Managing Complex Data Science Experiment Configurations with Hydra - Presented by Michal Karzynski - 2022

Details

Title : Managing Complex Data Science Experiment Configurations with Hydra - Presented by Michal Karzynski Author(s): EuroPython Conference Link(s) : https://www.youtube.com/watch?v=bNGu8A6F3-8

Rough Notes

Data science experiments:

Have complex configurations.
Are easy to confuse which values worked best.
Results often difficult to reproduce.

The Python package Hydra is meant to help with these problems.

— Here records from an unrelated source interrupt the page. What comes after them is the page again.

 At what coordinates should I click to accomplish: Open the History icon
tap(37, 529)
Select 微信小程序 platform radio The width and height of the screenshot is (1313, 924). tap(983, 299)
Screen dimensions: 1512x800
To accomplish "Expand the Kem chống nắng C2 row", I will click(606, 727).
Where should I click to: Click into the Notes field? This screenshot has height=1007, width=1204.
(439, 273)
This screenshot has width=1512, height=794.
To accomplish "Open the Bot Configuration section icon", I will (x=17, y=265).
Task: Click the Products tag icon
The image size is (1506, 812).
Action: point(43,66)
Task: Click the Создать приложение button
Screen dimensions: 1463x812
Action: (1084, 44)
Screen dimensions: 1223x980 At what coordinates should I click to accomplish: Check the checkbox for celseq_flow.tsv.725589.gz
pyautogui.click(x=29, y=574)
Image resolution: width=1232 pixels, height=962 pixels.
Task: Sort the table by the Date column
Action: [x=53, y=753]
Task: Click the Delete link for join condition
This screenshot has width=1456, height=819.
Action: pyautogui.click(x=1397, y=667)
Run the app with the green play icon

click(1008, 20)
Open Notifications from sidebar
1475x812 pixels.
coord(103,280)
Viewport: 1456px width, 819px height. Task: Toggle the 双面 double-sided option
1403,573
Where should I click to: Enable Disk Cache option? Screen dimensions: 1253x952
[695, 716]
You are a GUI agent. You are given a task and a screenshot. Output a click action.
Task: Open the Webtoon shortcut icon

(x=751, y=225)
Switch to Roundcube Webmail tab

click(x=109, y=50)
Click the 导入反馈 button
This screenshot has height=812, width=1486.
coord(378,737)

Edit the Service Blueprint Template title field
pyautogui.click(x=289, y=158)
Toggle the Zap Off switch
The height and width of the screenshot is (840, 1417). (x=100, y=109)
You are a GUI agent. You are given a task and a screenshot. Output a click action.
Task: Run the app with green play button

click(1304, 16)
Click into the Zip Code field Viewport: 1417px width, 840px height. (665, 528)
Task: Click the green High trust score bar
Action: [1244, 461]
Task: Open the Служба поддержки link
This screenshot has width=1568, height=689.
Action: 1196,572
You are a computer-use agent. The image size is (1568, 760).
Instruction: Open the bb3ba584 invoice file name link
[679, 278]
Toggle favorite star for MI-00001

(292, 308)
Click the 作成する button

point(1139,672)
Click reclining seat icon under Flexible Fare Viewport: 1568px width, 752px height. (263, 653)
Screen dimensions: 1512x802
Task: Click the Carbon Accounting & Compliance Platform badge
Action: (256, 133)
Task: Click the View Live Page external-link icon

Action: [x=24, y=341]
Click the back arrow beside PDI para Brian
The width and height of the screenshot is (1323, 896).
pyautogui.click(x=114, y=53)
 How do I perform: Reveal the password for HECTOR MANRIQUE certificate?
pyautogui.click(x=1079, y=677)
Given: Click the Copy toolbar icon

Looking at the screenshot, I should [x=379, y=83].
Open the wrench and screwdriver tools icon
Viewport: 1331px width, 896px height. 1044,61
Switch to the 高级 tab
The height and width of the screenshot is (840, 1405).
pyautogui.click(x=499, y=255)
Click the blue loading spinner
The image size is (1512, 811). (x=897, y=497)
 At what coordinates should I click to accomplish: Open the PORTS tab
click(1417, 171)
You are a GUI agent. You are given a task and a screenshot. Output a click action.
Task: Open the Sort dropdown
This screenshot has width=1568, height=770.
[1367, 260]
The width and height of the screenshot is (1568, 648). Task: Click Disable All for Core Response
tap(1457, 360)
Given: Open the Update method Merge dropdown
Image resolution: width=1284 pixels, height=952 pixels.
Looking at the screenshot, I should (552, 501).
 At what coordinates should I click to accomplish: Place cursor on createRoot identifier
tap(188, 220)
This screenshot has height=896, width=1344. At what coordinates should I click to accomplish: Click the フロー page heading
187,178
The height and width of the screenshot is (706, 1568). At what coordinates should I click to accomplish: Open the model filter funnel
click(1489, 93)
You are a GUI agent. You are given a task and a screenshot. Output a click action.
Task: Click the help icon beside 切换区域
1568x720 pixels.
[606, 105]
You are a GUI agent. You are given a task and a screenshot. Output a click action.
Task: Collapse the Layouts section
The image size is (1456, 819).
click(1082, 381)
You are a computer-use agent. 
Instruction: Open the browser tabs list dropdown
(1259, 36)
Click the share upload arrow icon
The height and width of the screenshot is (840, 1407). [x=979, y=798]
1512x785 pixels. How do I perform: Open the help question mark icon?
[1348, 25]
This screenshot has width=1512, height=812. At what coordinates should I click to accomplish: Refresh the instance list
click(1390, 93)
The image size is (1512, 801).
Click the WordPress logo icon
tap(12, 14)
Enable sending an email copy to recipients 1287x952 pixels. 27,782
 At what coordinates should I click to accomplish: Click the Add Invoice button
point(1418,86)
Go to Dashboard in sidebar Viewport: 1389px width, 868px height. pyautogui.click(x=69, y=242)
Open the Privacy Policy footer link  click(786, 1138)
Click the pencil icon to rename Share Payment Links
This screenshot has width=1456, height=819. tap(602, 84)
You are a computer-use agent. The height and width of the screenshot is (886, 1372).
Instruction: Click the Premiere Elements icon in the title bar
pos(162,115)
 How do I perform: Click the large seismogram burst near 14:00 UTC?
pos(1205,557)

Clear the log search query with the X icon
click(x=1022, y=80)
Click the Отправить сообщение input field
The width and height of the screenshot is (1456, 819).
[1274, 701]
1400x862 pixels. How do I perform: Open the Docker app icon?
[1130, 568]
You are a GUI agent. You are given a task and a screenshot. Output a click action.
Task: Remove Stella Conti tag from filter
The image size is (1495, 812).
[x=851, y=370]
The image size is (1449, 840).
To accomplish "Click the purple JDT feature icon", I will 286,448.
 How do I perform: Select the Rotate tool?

Suppose you have the following file config.yaml which defines parameters for some model.

model:
  a: 1
  b: 2
  c: 3

To use this in a Python machine learning experiment:

import hydra
from omegaconf import DictConfig, OmegaConf

@hydra.main(version_base="1.2", config_path=".", config_name="config")
def my_experiment(cfg: DictConfig) -> None:
    logger.info("Starting experiment")
    logger.info(f"model" {cfg.model}")

The above assumed that that config.yaml is in the same directory as the Python script.

Hydra can also be used nicely together with MLflow. The Hydra configuration file can be passed onto log_params to save each parameter (after flattening the hierarchically nested dictonary), or the whole YAML file itself could be logged via log_artifact.